In 572 Alboin settled himself in Verona, interrupting his chain of conquests. This made him vulnerable to the ambitions of other prominent Lombards, such as Helmichis, who was Alboin's foster-brother and arms-bearer. He is first mentioned by the contemporary chronicler Marius of Avenches, but our most detailed account of his endeavours derives from Paul the Deacon's Historia Langobardorum.

According to the available sources Alboin's Queen, Rosamund, did not oppose Helmichis's plan to remove the King. After Alboin's death, Helmichis attempted to gain the throne. He married Rosamund to legitimize his position as new king but immediately faced stiff opposition from his fellow Lombards. Rather than going to war, Helmichis, Rosamund and their followers escaped to Ravenna, the capital of Byzantine Italy where they were received with all honours by the authorities.

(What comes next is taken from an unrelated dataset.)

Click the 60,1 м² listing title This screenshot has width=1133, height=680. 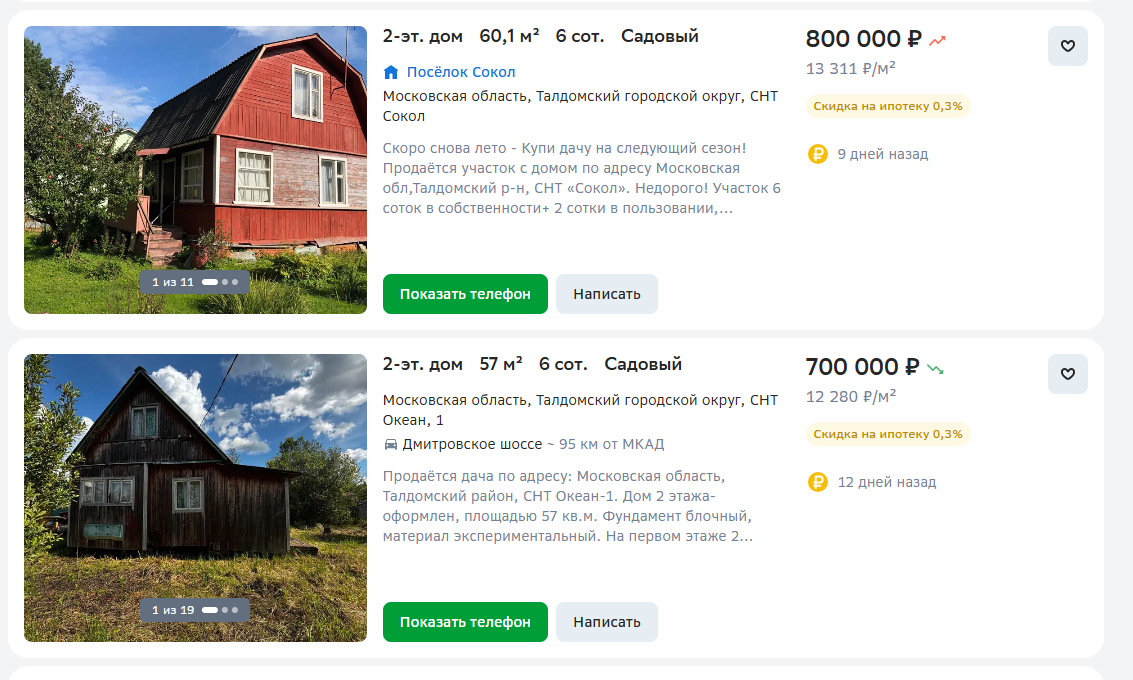coord(540,37)
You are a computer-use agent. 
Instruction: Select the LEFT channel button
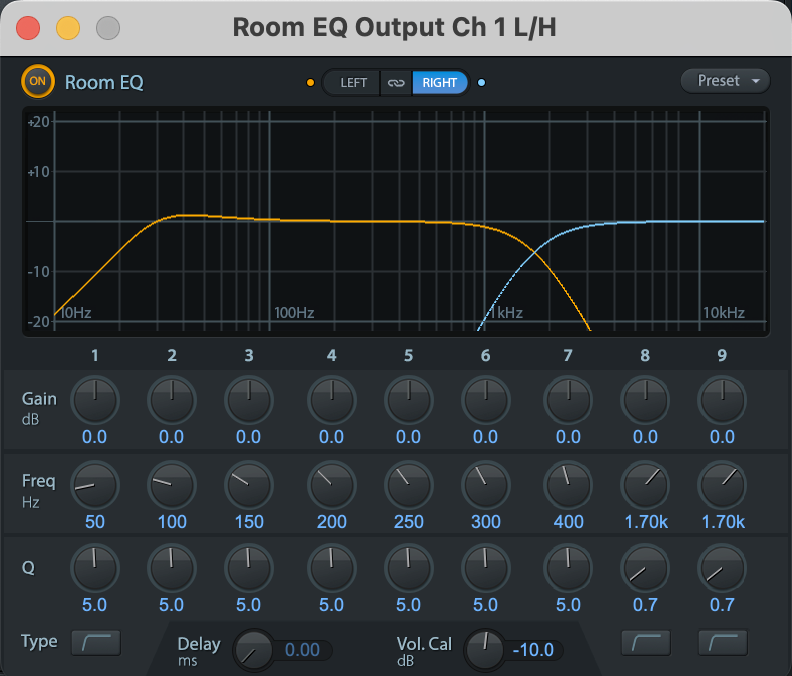click(x=353, y=82)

According to Paul, once in Ravenna Rosamund was persuaded by the Byzantine prefect Longinus to kill Helmichis, so she could be free to marry the prefect. Rosamund proceeded to poison Helmichis, but the latter, having understood what his wife had done to him, forced her too to drink the cup, so that both of them died. After their deaths, Longinus dispatched Helmichis' forces to Constantinople, while the remaining Lombards had already found a new king in Cleph.

Early Sources

The Scriptores rerum Langobardicarum et Italicarum saec. VI - IX, the MGH volume that contains all the most relevant Lombard narrative texts[2]

Among the early medieval sources available there are six that mention Helmichis by name.[1] Of these, the only contemporary one that has arrived down to us is Marius of Avenches' Chronica, written in the 580s. Marius was bishop of Aventicum, a town located in the western Alps in the Frankish Kingdom of Burgundy.[3] Due to Aventicum's limited distance from the Italian peninsula, the chronicler had easy access to information regarding northern Italy. For this reason, according to historian Roger Collins, his work, while short, should be considered reliable when it comes to Italian matters.[4]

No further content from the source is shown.